__AIM OF THE TASK__.
Give back every entry below, unchanged.

__THE DATA__.
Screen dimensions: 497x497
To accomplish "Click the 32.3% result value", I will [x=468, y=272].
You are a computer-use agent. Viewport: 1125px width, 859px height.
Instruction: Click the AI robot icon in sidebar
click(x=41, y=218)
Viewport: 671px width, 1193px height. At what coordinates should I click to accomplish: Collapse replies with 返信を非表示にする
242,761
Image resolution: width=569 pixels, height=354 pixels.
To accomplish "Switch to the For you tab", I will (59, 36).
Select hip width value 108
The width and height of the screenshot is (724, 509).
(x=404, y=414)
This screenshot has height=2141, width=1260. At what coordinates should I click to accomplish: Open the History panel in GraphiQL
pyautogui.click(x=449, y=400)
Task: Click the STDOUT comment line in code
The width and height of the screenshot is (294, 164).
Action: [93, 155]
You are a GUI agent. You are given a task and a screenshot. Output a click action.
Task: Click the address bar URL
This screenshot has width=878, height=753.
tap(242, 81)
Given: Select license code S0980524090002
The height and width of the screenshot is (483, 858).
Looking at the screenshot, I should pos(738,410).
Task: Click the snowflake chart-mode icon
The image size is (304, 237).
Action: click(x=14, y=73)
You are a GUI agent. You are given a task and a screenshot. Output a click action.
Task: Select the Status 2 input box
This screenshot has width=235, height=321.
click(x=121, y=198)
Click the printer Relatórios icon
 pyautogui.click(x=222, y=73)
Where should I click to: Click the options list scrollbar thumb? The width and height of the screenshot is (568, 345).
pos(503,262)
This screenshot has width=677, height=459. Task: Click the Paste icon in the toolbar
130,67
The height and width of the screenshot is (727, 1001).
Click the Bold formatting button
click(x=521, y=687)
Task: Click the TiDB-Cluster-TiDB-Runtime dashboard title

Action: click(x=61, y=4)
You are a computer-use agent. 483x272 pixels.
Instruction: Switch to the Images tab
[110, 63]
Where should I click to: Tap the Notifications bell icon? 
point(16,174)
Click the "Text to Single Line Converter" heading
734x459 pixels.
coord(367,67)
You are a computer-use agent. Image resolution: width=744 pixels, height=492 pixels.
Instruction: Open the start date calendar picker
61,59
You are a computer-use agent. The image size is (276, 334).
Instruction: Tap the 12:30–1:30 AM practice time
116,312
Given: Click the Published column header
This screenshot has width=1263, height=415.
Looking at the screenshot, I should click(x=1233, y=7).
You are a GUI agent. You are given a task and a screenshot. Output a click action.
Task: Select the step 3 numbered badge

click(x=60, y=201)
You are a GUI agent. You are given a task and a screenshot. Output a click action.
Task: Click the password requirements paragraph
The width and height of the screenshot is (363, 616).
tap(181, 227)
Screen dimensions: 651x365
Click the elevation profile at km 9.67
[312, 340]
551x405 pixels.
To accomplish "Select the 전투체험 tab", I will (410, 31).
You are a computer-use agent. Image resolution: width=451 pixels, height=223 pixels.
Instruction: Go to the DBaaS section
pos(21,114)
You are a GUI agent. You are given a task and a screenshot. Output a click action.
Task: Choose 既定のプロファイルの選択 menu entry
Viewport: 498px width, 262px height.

__SOLUTION FOR THIS TASK__.
Screen dimensions: 497x497
To accomplish "Click the 32.3% result value", I will [x=468, y=272].
You are a computer-use agent. Viewport: 1125px width, 859px height.
Instruction: Click the AI robot icon in sidebar
click(x=41, y=218)
Viewport: 671px width, 1193px height. At what coordinates should I click to accomplish: Collapse replies with 返信を非表示にする
242,761
Image resolution: width=569 pixels, height=354 pixels.
To accomplish "Switch to the For you tab", I will (59, 36).
Select hip width value 108
The width and height of the screenshot is (724, 509).
(x=404, y=414)
This screenshot has height=2141, width=1260. At what coordinates should I click to accomplish: Open the History panel in GraphiQL
pyautogui.click(x=449, y=400)
Task: Click the STDOUT comment line in code
The width and height of the screenshot is (294, 164).
Action: [93, 155]
You are a GUI agent. You are given a task and a screenshot. Output a click action.
Task: Click the address bar URL
This screenshot has width=878, height=753.
tap(242, 81)
Given: Select license code S0980524090002
The height and width of the screenshot is (483, 858).
Looking at the screenshot, I should pos(738,410).
Task: Click the snowflake chart-mode icon
The image size is (304, 237).
Action: click(x=14, y=73)
You are a GUI agent. You are given a task and a screenshot. Output a click action.
Task: Select the Status 2 input box
This screenshot has width=235, height=321.
click(x=121, y=198)
Click the printer Relatórios icon
 pyautogui.click(x=222, y=73)
Where should I click to: Click the options list scrollbar thumb? The width and height of the screenshot is (568, 345).
pos(503,262)
This screenshot has width=677, height=459. Task: Click the Paste icon in the toolbar
130,67
The height and width of the screenshot is (727, 1001).
Click the Bold formatting button
click(x=521, y=687)
Task: Click the TiDB-Cluster-TiDB-Runtime dashboard title

Action: click(x=61, y=4)
You are a computer-use agent. 483x272 pixels.
Instruction: Switch to the Images tab
[110, 63]
Where should I click to: Tap the Notifications bell icon? 
point(16,174)
Click the "Text to Single Line Converter" heading
734x459 pixels.
coord(367,67)
You are a computer-use agent. Image resolution: width=744 pixels, height=492 pixels.
Instruction: Open the start date calendar picker
61,59
You are a computer-use agent. The image size is (276, 334).
Instruction: Tap the 12:30–1:30 AM practice time
116,312
Given: Click the Published column header
This screenshot has width=1263, height=415.
Looking at the screenshot, I should click(x=1233, y=7).
You are a GUI agent. You are given a task and a screenshot. Output a click action.
Task: Select the step 3 numbered badge

click(x=60, y=201)
You are a GUI agent. You are given a task and a screenshot. Output a click action.
Task: Click the password requirements paragraph
The width and height of the screenshot is (363, 616).
tap(181, 227)
Screen dimensions: 651x365
Click the elevation profile at km 9.67
[312, 340]
551x405 pixels.
To accomplish "Select the 전투체험 tab", I will (410, 31).
You are a computer-use agent. Image resolution: width=451 pixels, height=223 pixels.
Instruction: Go to the DBaaS section
pos(21,114)
You are a GUI agent. You are given a task and a screenshot. Output a click action.
Task: Choose 既定のプロファイルの選択 menu entry
Viewport: 498px width, 262px height.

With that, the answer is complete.